Several genome-wide association studies have recently identified novel susceptibility loci for medical conditions such as diabetes mellitus and schizophrenia (Barret et al. 2009
; Stefansson et al. 2009
). This has increased the need to investigate the phenotypic differences that are conferred by such quantitative trait loci. However, due to the small to modest contributions of single loci to most complex traits, such phenotypic differences are hard to detect. The problem of small effect sizes of specific alleles or haplotypes is compounded by the complexity of many of the traits of interest. Most candidate genes have been identified in subjects with a disorder that incorporates a broad variety of symptoms. The co-occurrence of several symptoms at once can be the result of pleiotropic effects of a singe variant, but may also be due to the underlying abnormality. Many disorders coincide with physical, emotional, and social abnormalities; for example, depression is associated with cognitive problems, cardiovascular risks and social problems, among others. These concomitant phenomena are likely to influence the expression of the original trait, and may well obscure the initial relationship between a candidate gene and a trait. As a consequence, the particular symptoms or abnormalities associated with these genes remain unclear.

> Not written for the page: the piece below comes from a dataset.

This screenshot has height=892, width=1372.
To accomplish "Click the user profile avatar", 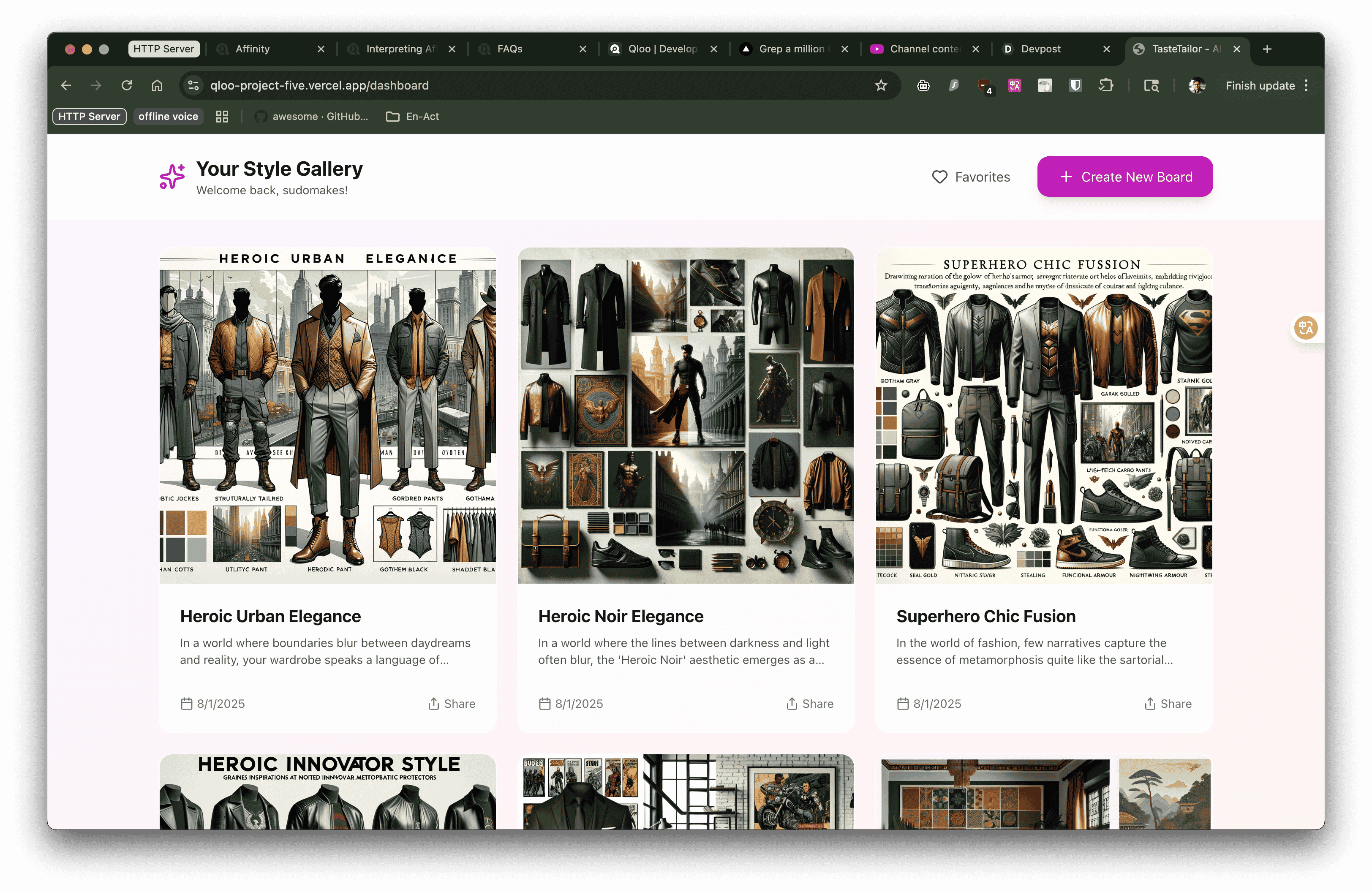I will point(1197,85).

We, therefore, propose reversing the process: instead of selecting a trait and examining its relationship with the underlying genes, we will select genetic variation and examine the accompanying trait. Testing the influence of a particular gene on phenotypes is a common approach in both animal and molecular research, where the influence of genetic variation is often studied by inbreeding the genetic variant by creating a knockout mouse, or by transposing the variant of interest into cell cultures or organisms by means of a vector. The statistical power of an association test for a candidate gene depends on the distribution of genotypes in the test population. A maximum statistical power for a given number of phenotyped individuals is obtained when the test population consists of equal numbers of alternative homozygotes at the candidate gene (as is the case when the two alleles at the candidate gene are of equal frequency). However, since allele frequencies at the candidate gene locus are generally far from equal, the distribution of informative alleles in the population as a whole is generally far from this optimal distribution. Thus, depending on the relative costs of determining phenotypes compared to the cost of genotypes, it may be more effective to genotype a large sample population and then choose a set of individuals with an optimal distribution of genotypes for further phenotyping. Here we provide information on the statistical power under different genotype sampling strategies, as a function of explained variance, dominance and allele frequency at the candidate gene, and on phenotype/genotype cost ratios.

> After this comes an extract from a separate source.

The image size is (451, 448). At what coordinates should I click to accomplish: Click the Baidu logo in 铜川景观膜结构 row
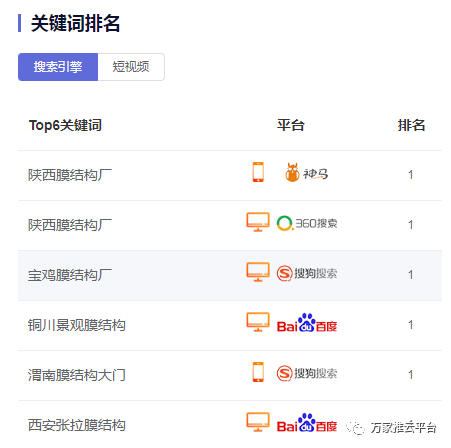coord(307,323)
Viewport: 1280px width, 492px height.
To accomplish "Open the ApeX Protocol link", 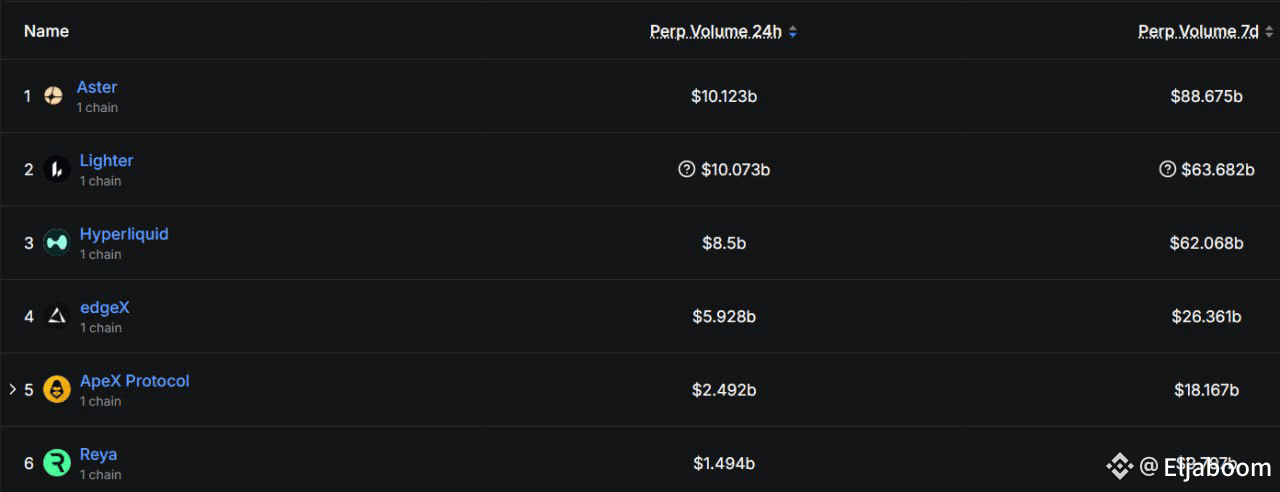I will 134,381.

Selecting subjects from the general population based on homozygosity for a candidate gene instead of subjects with an apparent disorder has two major advantages. (1) It means the investigation of the relationship with genotype is unbiased by selection for severity of disease, and we therefore avoid bias as a result of secondary symptoms. (2) This approach facilitates the estimation of the effects of single variants in relative isolation, because the selection is not based on phenotype. As a consequence, there is no selection for the presence of additional risk variants for that particular phenotype although it will shift the distribution of the phenotype.

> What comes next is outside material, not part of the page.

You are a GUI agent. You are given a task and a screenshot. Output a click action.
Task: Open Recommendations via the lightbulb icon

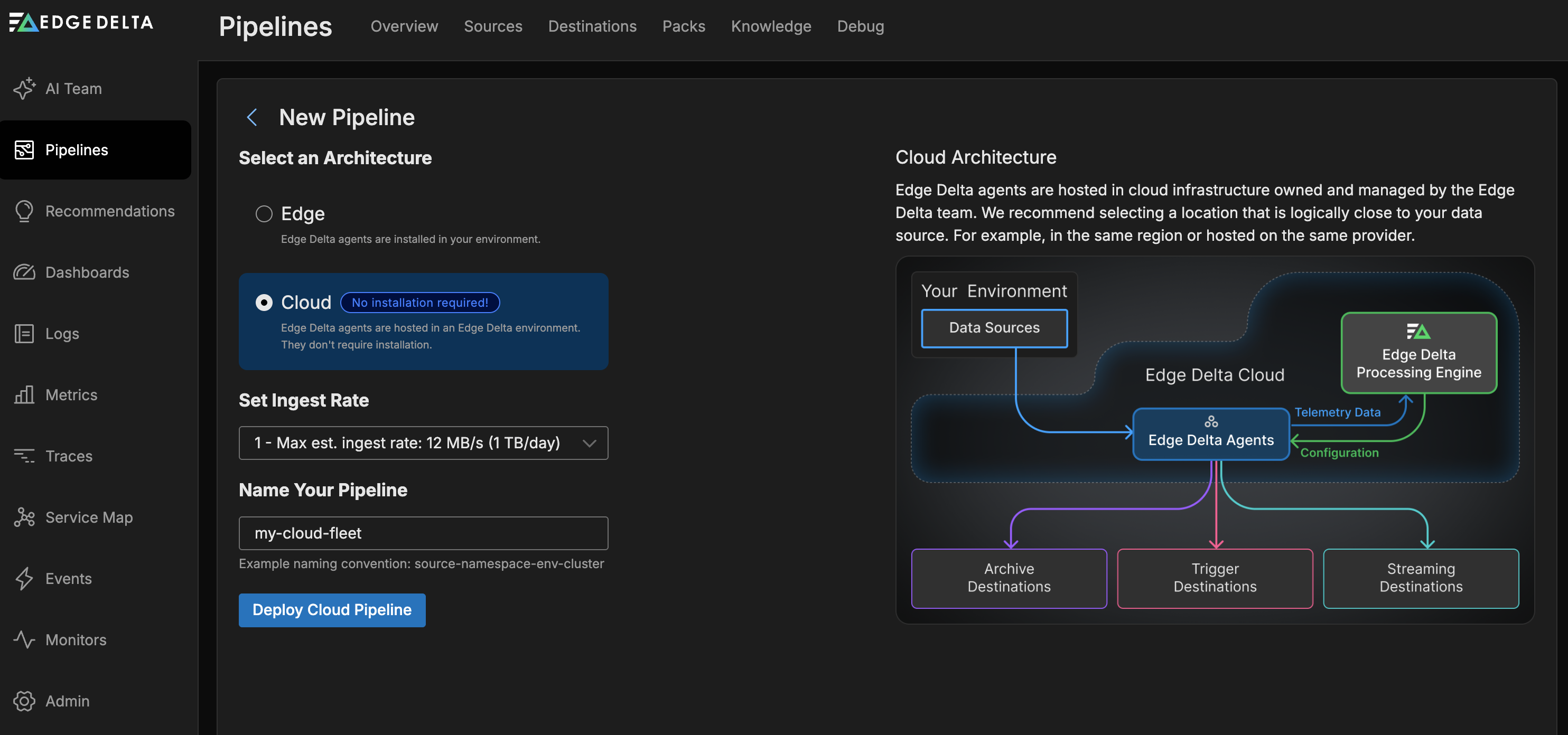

The value of such a “forward genetics” approach is seen in the increase in statistical power and its cost-effectiveness. As already pointed out, the increase in power is due to the selection of the most informative subjects. Other strategies, such as the extreme discordant and concordant design (Risch and Zhang 1995
), in essence do the same by selecting extreme phenotypes. With the ever reducing costs of genotyping, our strategy only has merit if the cost of obtaining phenotype information is high. In studies of complex and quantitative phenotypes, such as those that apply costly neuroimaging, this approach can be particularly advantageous.
We investigated the sample size requirement of this approach and the cost-effectiveness under different scenarios.